Figure 8. Activity-dependent interaction of HDAC1 with motor proteins impairs mitochondrial transport.

(a) Pseudo-colored image of time-lapse video-microscopy of neuronal cultures treated with 50μM glutamate/200ng/ml TNF-α in the presence of HDAC1 inhibitor MS-275, or HDAC6 inhibitor tubacin. Mitochondrial movement was examined using the lipophilic mitochondrial dye MitoTracker. Scale bar 5μm. (b) Bar graphs indicate the average speed of moving mitochondria (mean ± SD). *P < 0.05, **P < 0.01 (c) Confocal image of neurites in cultures treated with 50μM glutamate/200ng/ml TNF-α for 2 hours (Glu/TNF-α), or in the presence of MS-275 (Glu/TNF-α+MS-275) or tubacin (Glu/TNF-α+tubacin). Immunoreactivity for HDAC1 (green) and NFs (red); DAPI (blue) as nuclear counterstain. (d) Bar graphs represent the percentage of beaded neurites in (c) (Mean ± SD; *P < 0.05). (e) Protein complexes containing HDAC1 (left) or HDAC6 (right) and motor proteins were identified by immunoprecipitation and western blot analysis. Proteins were extracted from cultured neurons treated as indicated in (a). (f) Co-immunoprecipitation with anti-dynamin antibody of protein extracts from either untreated or MS-275 pre-treated neurons exposed to 50μM glutamate/200ng/ml TNF-α for 20min or 2 hours.
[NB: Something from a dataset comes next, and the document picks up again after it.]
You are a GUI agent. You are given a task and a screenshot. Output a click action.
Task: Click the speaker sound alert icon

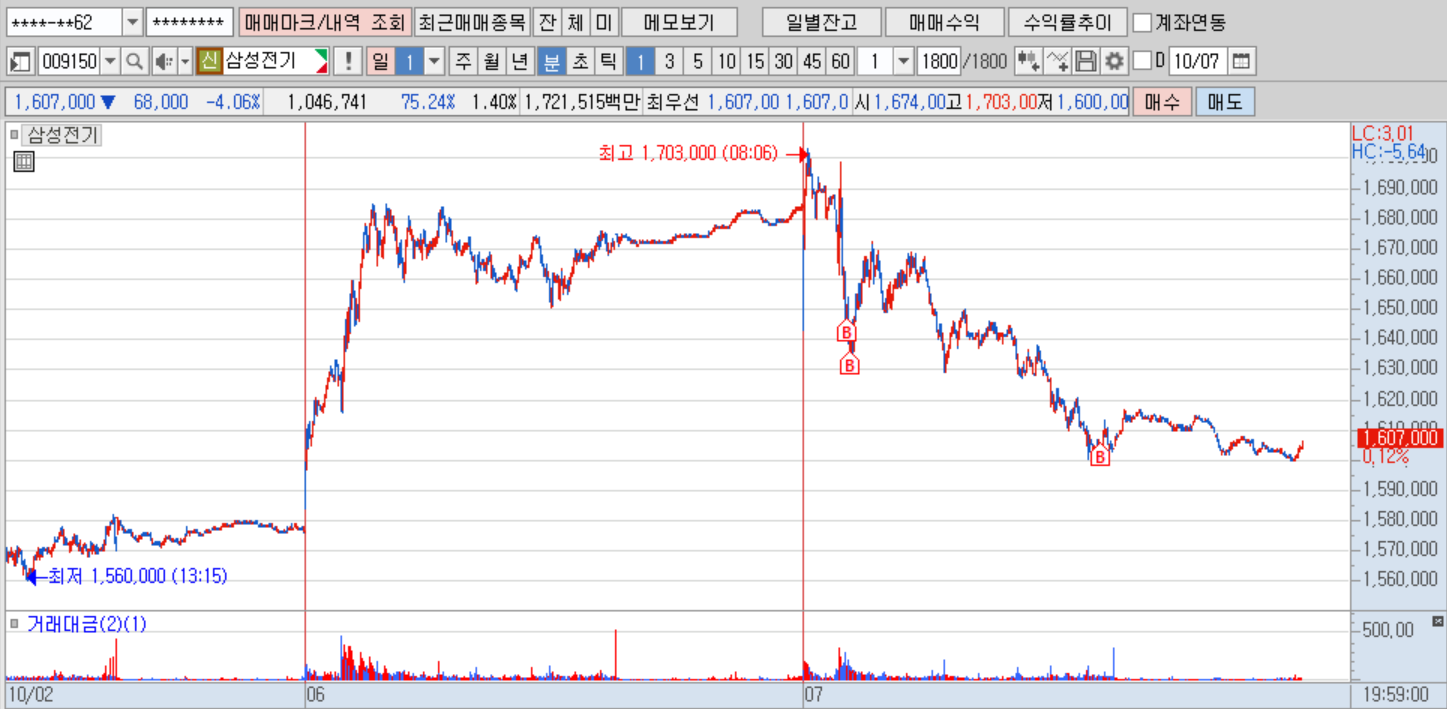[163, 62]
Note that the association of dynamin from motors was partially restored by treatment with MS-275 or silencing HDAC1 with shRNAs. Silencing efficiency was confirmed by western blot analysis using HDAC1 antibody. (g) Western blot analysis of whole cell lysates (WCL) from cultures treated as described in (e) and (f).